Antares: AMAG Issues Guidance on Timing of Subcutaneous Makena (ATRS, Buy, $1/05)
I recently wrote a report on Antares entitled Makena has the Potential to Make a Very Significant Contribution to EPS that highlighted the potentially significant impact on Antares' earnings of the subcutaneous formulation of Makena being developed jointly by Antares and AMAG Pharmaceuticals.
In a press release summarizing 1Q, 2016 results, AMAG issued some very positive guidance on the timing of approval for the subcutaneous formulation as quoted below:
“Continued development of the next-generation program to deliver Makena subcutaneously via an auto-injector, with a range of activities underway, such as CMC work and pilot pharmacokinetic studies. The company currently anticipates filing the supplemental New Drug Application (sNDA) in the second quarter of 2017 and recently received confirmation from the FDA that the review time will be six months from submission.”
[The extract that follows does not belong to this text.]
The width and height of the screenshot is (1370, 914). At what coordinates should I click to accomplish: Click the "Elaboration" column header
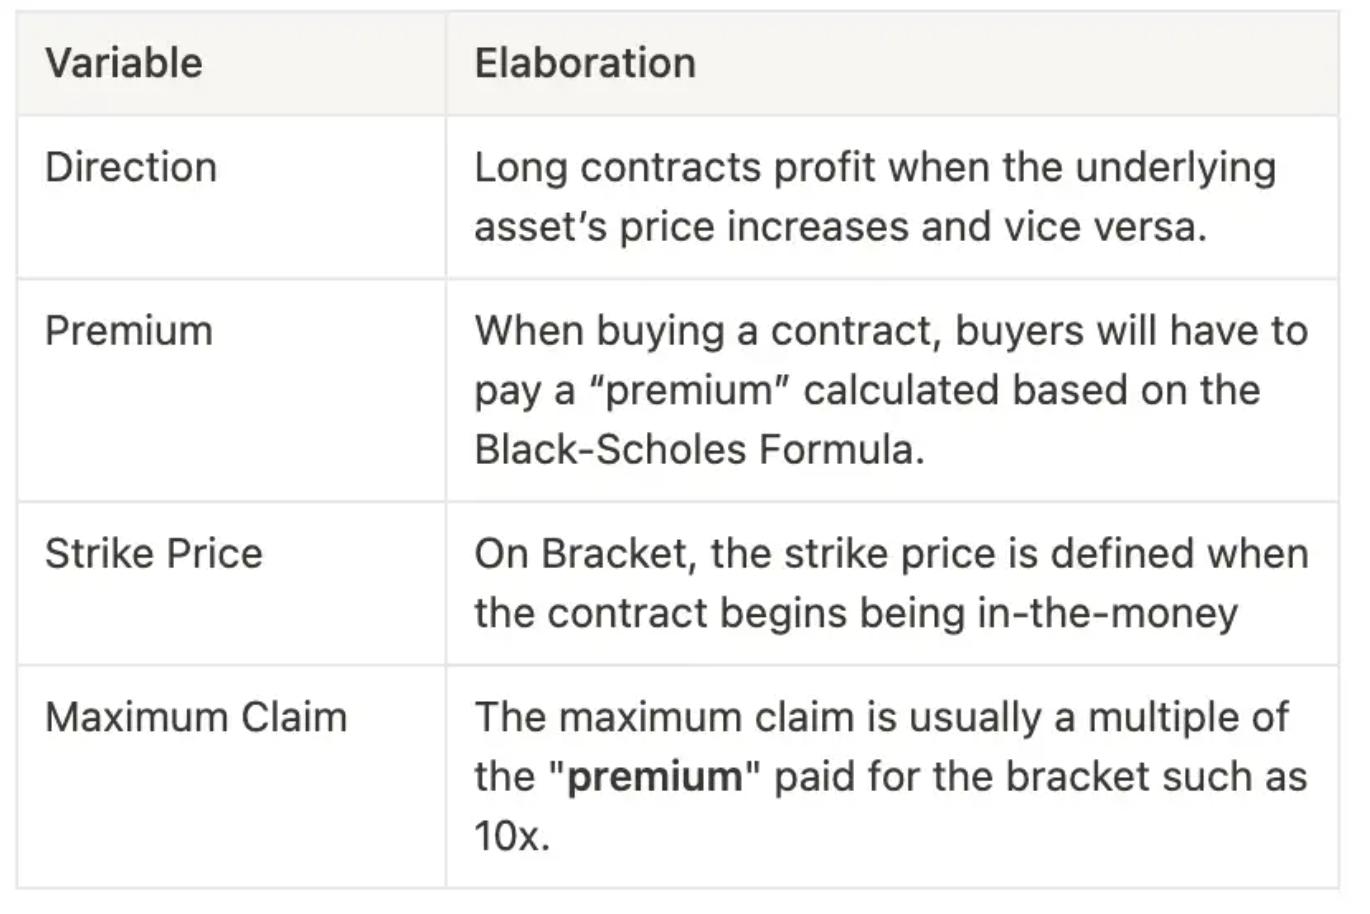coord(585,63)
If this guidance is correct, we could see the launch of subcutaneous Makena in early 2018. In the aforementioned report, I estimated that this product would have a much more positive impact on Antares’s bottom line than would the (now uncertain) launch of an AB rated version of EpiPen. Subcutaneous Makena is the most important product in the Antares pipeline with the possible exception of QST. I don’t think this is fully recognized and reflected in the stock.
Tagged as Antares Pharma Inc., ATRS, subcutaneous formulation of Makena + Categorized as Company Reports, LinkedIn
Thanks Larry. Priority review was expected, but getting confirmation brings a big smile to my face. AMAG also expects another 7 years of orphan drug status due to the benefits of the sub-Q injector, which would take drug exclusivity thru 2025. The timing of their filing should mean approval in 2017. Prior to then, how much additional share can they snag from compounding pharmacies once their single dose, preservative free vial replaces their multi-use vial? The benefit of a convenient, painless self administration device should also take share from competing alternatives. AMAG will be highly motivated to transition all prescribing docs to the sub-Q device as soon as launched. The patient benefit will be wonderful compared to large needle, deep muscle injections. This launch will be similar to an AB drug, only better as the drug will be exclusive and AMAG, for competitive reasons, will be highly motivated to move all of the drugs business to the sub-Q injector.
Another Antares drug, QS-T, if all goes according to plan, will also be approved in 2017. I agree 100% that none of these events are reflected in the stocks price. Ditto for all other known pipeline potential. There will also be more alliance deals announced.